Wed, Jan 03, 2001 - Page 8 News List

Politics overshadow the needs of the people

By Yen Ching-fu 顏錦福

Can the "small three links" promote the development of Kinmen and Matsu ? The legal basis for the ill-fated small three links trial run was the Offshore Islands Development Act (離島建設條例). Its purpose is to "promote the development of offshore islands and the healthy and all-round development of industries, to preserve the natural environment, and to improve the quality of life and the welfare of residents." The small three links, however, have gone ahead for the sake of political considerations.

On the one hand, the links pose a threat to the security of Kinmen and Matsu. On the other hand, what substantive economic benefits will they bring to Kinmen and Matsu so as to boost their development? What we have seen so far is that security concerns far outweigh economic development benefits.

The biggest hope of Kinmen and Matsu residents is for the small three links to turn the islands into transit points between the two sides of the Taiwan Strait. This will be difficult to accomplish due to security concerns. The only substantive benefits to Kinmen and Matsu are that decriminalization of small-scale trade may enable the residents to buy fresher and cheaper agricultural produce, criminal acts such as smuggling and illegal migration will be reduced, travel costs to Xiamen will be cut, and the "registered population" of the islands will increase. The difficulties developing offshore islands such as Kinmen and Matsu face are by no means unique.

Even though the small three links have become a focus of public attention, their essential purpose is being overlooked. Shouldn't we sit back and consider what exactly the offshore islands mean to Taiwan's overall development? The state has long ignored the development of its offshore islands, and their residents often feel like they are second-class citizens. In particular, military control put Kinmen and Matsu under greater restrictions than other areas.

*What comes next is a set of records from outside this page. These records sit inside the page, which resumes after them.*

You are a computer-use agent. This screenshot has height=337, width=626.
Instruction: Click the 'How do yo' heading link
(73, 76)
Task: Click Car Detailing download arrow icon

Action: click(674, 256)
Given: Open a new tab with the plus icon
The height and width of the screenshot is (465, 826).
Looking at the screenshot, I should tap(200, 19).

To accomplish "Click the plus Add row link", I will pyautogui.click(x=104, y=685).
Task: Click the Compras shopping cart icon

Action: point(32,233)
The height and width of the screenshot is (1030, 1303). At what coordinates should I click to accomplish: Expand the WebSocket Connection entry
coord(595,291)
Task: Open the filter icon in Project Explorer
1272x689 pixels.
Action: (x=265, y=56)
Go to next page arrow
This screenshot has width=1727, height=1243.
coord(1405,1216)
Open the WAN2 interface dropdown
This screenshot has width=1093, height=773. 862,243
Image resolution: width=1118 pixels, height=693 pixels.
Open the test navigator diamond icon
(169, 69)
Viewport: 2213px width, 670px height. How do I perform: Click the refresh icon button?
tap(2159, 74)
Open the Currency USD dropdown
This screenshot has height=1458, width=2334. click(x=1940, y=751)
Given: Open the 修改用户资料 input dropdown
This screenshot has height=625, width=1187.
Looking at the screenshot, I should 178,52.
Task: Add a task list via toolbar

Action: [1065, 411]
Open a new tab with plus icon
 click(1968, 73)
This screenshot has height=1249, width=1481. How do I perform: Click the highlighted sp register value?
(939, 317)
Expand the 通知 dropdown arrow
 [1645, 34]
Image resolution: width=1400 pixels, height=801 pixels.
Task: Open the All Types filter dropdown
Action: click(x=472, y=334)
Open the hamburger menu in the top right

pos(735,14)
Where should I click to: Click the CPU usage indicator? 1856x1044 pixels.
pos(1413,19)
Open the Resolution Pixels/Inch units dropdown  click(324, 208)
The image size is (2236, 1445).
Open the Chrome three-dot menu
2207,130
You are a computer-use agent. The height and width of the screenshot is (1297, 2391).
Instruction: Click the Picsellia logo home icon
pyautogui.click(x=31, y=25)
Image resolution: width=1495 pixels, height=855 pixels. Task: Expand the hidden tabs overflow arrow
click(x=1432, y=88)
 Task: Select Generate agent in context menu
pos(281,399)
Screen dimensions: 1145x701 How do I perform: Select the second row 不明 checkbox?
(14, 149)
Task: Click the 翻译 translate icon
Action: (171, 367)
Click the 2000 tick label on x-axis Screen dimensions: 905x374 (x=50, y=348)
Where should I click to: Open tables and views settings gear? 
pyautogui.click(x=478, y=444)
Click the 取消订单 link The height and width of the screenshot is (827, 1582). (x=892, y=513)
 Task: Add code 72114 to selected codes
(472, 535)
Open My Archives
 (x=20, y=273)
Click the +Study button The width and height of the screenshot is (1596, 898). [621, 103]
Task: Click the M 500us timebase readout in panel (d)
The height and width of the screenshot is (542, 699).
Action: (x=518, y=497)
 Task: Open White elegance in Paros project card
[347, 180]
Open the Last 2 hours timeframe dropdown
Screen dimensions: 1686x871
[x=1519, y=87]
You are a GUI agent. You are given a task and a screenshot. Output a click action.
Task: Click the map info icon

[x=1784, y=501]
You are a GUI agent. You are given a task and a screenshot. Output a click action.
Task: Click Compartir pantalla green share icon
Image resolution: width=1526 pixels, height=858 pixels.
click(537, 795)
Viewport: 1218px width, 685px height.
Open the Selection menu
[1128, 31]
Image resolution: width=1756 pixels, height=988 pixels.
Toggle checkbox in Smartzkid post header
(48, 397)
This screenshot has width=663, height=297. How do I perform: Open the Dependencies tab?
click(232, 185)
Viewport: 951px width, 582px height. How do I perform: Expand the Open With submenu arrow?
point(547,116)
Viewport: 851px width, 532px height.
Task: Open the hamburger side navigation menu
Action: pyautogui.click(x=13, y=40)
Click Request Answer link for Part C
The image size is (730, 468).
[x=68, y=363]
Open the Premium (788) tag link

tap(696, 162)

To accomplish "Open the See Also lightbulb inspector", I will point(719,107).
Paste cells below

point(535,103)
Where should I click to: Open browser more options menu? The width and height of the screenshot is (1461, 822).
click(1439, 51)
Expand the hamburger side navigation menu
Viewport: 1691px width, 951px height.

Manufacturing industries are especially stifled by their hinterland locations and raw material costs. It will be difficult for the islands to develop manufacturing industries like Taiwan proper because the advantages many other offshore islands have are not found there. Even if the government insists on going in this direction, it will be difficult to reap any benefits. In fact, the most important assets of the islands are their rich tourism resources.

A planned, integrated development of these resources should revitalize the islands. Unfortunately, unregulated tourist activities are gradually destroying the beautiful underwater landscapes -- around Green Island, for example. We do not see any clear, appropriate development strategy for the offshore islands. What we are seeing instead is the continual harping on "tourist casinos." Does the ROC government truly want to encourage its citizens to give up their virtues of diligence and thrift in favor of adventurism? Does the government really want to put so little thought into long-term planning and not allow the residents to share the state resources they have long been denied?

The offshore islands should not be viewed as bargaining chips in cross-strait politics. We should try to understand their unique features, utilize their advantages, and develop industries that are beneficial to them. While developing the economy of Taiwan proper, we should also help the offshore islands find their place and enable them to compete globally. In fact, for most residents of the offshore islands, whether or not the small three links will succeed is not the point. What they are looking for is a future for their home towns. Can they enjoy the same dignity and respect as the residents of Taiwan proper? They are not asking for much and it only takes a little attention from the government.